Short-term, very rapid basal slip triggered by pulses of meltwater input sometimes occur. During these ‘motion events’, the glacier exhibits several phenomena. Surface speed can be several times above the background level (Gudmundsson and others, 2000; Anderson and others, 2004). In some cases, these occur in isolated locations; in others they progress up- or down-glacier at several hundred meters per day (Hodge, 1974; Gudmundsson and others, 2000; Anderson and others, 2004; MacGregor and others, 2005). Transient, rapid slip can also cause vertical motion and changes of the glacier surface elevation relative to prevailing trends (Iken and others, 1983; Hooke and others, 1989; Mair and others, 2002b; Anderson and others, 2004; MacGregor and others, 2005). Such ‘uplift’ events result, specifically, from cavity growth, longitudinal strain and shear-induced dilation of subglacial till (Iken and others, 1983; Hooke and others, 1989; Sugiyama and Gudmundsson, 2004). Lastly, rapid slip can also result in redistribution of resistive stresses (Kavanaugh and Clarke, 2001).

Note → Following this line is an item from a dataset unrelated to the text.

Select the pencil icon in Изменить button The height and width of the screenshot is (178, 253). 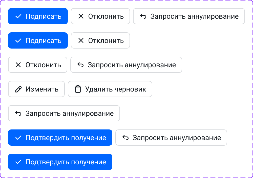click(x=18, y=89)
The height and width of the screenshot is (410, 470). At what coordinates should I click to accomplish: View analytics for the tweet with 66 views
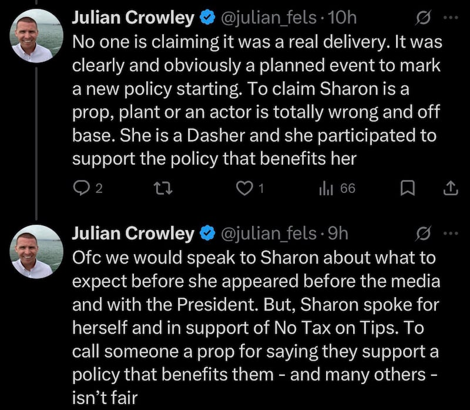329,188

Later in the melt season, water flowing at the bed allows the subglacial drainage network to evolve into a high-efficiency channel network (Nienow and others, 1998; Fountain and Walder, 1998). Effective drainage of water reduces basal water pressures and volumes. Consequently, the glacier slows and subglacial cavities begin to close. Pulses of water delivered to the bed tend to pass quickly through the glacier with only weak effects on the ice flow.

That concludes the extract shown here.